### Work required
Would you retype the listing below exactly as given?

== Segment start ==

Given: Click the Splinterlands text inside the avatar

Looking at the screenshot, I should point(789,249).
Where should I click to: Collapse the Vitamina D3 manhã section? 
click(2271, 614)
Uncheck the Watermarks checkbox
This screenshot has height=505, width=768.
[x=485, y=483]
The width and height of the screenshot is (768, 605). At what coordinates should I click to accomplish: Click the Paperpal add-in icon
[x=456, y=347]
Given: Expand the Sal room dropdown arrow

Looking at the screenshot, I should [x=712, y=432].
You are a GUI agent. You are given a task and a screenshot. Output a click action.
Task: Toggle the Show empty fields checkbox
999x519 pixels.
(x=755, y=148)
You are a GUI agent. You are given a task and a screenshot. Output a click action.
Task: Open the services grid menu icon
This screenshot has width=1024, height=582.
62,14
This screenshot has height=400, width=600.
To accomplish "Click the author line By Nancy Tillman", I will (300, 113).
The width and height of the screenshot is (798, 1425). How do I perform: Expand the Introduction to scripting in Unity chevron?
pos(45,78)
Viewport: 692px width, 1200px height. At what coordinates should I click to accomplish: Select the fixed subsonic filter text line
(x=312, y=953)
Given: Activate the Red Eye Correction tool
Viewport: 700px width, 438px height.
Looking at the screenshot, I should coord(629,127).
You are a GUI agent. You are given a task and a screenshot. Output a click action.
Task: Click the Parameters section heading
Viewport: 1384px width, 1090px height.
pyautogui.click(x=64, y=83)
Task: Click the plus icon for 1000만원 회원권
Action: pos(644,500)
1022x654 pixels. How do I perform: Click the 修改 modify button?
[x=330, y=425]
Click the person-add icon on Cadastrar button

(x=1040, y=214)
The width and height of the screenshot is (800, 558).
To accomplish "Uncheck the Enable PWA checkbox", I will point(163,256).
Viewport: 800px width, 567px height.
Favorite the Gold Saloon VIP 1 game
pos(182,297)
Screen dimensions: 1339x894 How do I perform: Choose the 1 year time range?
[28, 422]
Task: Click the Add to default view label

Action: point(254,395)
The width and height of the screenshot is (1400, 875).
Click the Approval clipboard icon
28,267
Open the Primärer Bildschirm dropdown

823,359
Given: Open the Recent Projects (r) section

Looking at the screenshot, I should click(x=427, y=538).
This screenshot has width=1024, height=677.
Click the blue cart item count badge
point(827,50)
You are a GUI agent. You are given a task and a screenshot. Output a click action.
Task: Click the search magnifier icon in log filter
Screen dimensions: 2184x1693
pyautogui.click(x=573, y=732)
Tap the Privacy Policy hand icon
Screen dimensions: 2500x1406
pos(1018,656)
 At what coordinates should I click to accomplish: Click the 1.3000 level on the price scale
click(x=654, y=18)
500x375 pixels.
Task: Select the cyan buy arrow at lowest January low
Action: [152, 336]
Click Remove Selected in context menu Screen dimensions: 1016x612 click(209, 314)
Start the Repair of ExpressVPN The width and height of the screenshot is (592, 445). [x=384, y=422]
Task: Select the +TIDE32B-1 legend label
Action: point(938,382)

== Segment end ==

### Exercise solution
Given: Click the Splinterlands text inside the avatar

Looking at the screenshot, I should point(789,249).
Where should I click to: Collapse the Vitamina D3 manhã section? 
click(2271, 614)
Uncheck the Watermarks checkbox
This screenshot has height=505, width=768.
[x=485, y=483]
The width and height of the screenshot is (768, 605). At what coordinates should I click to accomplish: Click the Paperpal add-in icon
[x=456, y=347]
Given: Expand the Sal room dropdown arrow

Looking at the screenshot, I should [x=712, y=432].
You are a GUI agent. You are given a task and a screenshot. Output a click action.
Task: Toggle the Show empty fields checkbox
999x519 pixels.
(x=755, y=148)
You are a GUI agent. You are given a task and a screenshot. Output a click action.
Task: Open the services grid menu icon
This screenshot has width=1024, height=582.
62,14
This screenshot has height=400, width=600.
To accomplish "Click the author line By Nancy Tillman", I will (300, 113).
The width and height of the screenshot is (798, 1425). How do I perform: Expand the Introduction to scripting in Unity chevron?
pos(45,78)
Viewport: 692px width, 1200px height. At what coordinates should I click to accomplish: Select the fixed subsonic filter text line
(x=312, y=953)
Given: Activate the Red Eye Correction tool
Viewport: 700px width, 438px height.
Looking at the screenshot, I should coord(629,127).
You are a GUI agent. You are given a task and a screenshot. Output a click action.
Task: Click the Parameters section heading
Viewport: 1384px width, 1090px height.
pyautogui.click(x=64, y=83)
Task: Click the plus icon for 1000만원 회원권
Action: pos(644,500)
1022x654 pixels. How do I perform: Click the 修改 modify button?
[x=330, y=425]
Click the person-add icon on Cadastrar button

(x=1040, y=214)
The width and height of the screenshot is (800, 558).
To accomplish "Uncheck the Enable PWA checkbox", I will point(163,256).
Viewport: 800px width, 567px height.
Favorite the Gold Saloon VIP 1 game
pos(182,297)
Screen dimensions: 1339x894 How do I perform: Choose the 1 year time range?
[28, 422]
Task: Click the Add to default view label

Action: point(254,395)
The width and height of the screenshot is (1400, 875).
Click the Approval clipboard icon
28,267
Open the Primärer Bildschirm dropdown

823,359
Given: Open the Recent Projects (r) section

Looking at the screenshot, I should click(x=427, y=538).
This screenshot has width=1024, height=677.
Click the blue cart item count badge
point(827,50)
You are a GUI agent. You are given a task and a screenshot. Output a click action.
Task: Click the search magnifier icon in log filter
Screen dimensions: 2184x1693
pyautogui.click(x=573, y=732)
Tap the Privacy Policy hand icon
Screen dimensions: 2500x1406
pos(1018,656)
 At what coordinates should I click to accomplish: Click the 1.3000 level on the price scale
click(x=654, y=18)
500x375 pixels.
Task: Select the cyan buy arrow at lowest January low
Action: [152, 336]
Click Remove Selected in context menu Screen dimensions: 1016x612 click(209, 314)
Start the Repair of ExpressVPN The width and height of the screenshot is (592, 445). [x=384, y=422]
Task: Select the +TIDE32B-1 legend label
Action: point(938,382)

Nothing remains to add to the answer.